EXERCISE
If a line in the data holds "computer", copy that line out in full.

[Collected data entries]
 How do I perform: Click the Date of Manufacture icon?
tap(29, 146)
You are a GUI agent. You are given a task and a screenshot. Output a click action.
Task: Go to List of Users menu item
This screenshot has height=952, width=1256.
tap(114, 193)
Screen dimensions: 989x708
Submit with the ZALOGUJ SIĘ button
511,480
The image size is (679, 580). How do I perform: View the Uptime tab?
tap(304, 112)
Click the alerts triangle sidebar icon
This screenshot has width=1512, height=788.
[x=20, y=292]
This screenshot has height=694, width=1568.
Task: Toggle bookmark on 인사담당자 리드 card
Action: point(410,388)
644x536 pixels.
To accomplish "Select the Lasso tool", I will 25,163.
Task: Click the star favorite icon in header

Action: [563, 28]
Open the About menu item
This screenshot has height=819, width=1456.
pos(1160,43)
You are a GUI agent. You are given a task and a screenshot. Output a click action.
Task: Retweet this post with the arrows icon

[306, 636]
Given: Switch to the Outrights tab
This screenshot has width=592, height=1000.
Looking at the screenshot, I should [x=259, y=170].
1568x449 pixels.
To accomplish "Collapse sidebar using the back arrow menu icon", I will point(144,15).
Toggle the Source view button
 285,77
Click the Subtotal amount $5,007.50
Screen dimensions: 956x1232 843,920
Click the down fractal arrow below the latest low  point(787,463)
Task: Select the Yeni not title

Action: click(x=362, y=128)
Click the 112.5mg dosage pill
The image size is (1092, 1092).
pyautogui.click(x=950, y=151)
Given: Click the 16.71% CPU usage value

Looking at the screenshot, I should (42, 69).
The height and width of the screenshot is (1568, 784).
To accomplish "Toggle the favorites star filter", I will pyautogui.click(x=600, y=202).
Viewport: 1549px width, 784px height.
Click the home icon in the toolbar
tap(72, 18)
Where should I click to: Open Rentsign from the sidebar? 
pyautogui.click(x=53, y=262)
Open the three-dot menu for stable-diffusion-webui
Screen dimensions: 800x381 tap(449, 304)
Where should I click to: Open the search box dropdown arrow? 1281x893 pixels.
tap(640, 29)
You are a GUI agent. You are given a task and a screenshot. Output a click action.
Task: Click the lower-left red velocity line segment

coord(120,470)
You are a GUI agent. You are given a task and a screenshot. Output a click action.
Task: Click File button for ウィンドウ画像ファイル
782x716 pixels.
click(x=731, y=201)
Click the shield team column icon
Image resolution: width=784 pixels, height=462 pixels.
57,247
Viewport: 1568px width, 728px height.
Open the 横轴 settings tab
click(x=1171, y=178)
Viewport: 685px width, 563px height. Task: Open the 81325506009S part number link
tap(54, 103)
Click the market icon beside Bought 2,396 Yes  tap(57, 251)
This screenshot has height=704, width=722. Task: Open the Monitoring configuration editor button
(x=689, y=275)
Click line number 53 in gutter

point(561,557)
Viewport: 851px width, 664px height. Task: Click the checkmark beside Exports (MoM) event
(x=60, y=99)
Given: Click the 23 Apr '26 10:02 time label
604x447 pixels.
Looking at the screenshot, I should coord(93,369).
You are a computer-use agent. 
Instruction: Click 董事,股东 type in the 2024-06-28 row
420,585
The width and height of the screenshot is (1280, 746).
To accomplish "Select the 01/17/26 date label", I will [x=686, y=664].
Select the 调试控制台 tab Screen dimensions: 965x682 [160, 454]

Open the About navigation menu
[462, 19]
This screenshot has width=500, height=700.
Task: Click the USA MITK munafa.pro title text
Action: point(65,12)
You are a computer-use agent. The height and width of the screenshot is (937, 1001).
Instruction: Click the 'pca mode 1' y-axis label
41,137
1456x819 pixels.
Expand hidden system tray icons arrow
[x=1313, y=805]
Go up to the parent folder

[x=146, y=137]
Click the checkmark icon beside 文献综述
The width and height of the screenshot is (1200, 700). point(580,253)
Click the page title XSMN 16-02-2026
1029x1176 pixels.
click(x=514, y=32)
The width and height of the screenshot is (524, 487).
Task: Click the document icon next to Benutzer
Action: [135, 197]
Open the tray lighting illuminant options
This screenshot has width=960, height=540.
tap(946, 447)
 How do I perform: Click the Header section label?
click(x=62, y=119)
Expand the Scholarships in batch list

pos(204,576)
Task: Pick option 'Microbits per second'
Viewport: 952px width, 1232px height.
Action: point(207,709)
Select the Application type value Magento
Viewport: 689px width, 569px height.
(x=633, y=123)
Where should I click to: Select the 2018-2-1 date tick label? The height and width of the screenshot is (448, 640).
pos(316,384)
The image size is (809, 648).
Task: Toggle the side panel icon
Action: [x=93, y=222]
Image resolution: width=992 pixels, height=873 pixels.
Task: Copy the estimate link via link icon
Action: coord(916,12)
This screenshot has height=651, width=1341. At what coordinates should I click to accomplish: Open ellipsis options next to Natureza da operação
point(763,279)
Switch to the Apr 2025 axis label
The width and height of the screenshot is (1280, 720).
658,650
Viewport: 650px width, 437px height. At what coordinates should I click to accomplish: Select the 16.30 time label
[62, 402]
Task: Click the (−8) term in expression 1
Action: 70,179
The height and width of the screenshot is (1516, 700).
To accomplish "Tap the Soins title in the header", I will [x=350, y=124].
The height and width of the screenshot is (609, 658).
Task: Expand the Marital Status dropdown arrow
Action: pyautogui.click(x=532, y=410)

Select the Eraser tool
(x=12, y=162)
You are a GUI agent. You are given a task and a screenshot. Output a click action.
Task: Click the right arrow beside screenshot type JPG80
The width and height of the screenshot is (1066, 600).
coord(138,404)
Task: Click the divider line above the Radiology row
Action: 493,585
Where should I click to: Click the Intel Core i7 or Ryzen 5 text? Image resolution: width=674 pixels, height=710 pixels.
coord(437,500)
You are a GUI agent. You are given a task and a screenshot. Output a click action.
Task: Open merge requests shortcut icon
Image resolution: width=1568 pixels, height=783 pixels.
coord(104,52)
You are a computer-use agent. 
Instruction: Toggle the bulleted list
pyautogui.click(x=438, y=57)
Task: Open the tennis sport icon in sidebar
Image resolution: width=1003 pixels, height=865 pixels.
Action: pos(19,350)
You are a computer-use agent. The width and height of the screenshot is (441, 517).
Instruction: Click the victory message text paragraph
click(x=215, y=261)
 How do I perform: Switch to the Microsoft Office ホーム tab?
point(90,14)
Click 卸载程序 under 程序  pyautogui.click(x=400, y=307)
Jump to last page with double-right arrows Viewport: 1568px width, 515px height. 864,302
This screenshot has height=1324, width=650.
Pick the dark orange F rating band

RESULT FOR THIS EXERCISE
You are a computer-use agent. 
You are a computer-use agent. The height and width of the screenshot is (937, 1001).
You are a computer-use agent. 
You are a computer-use agent. The width and height of the screenshot is (441, 517).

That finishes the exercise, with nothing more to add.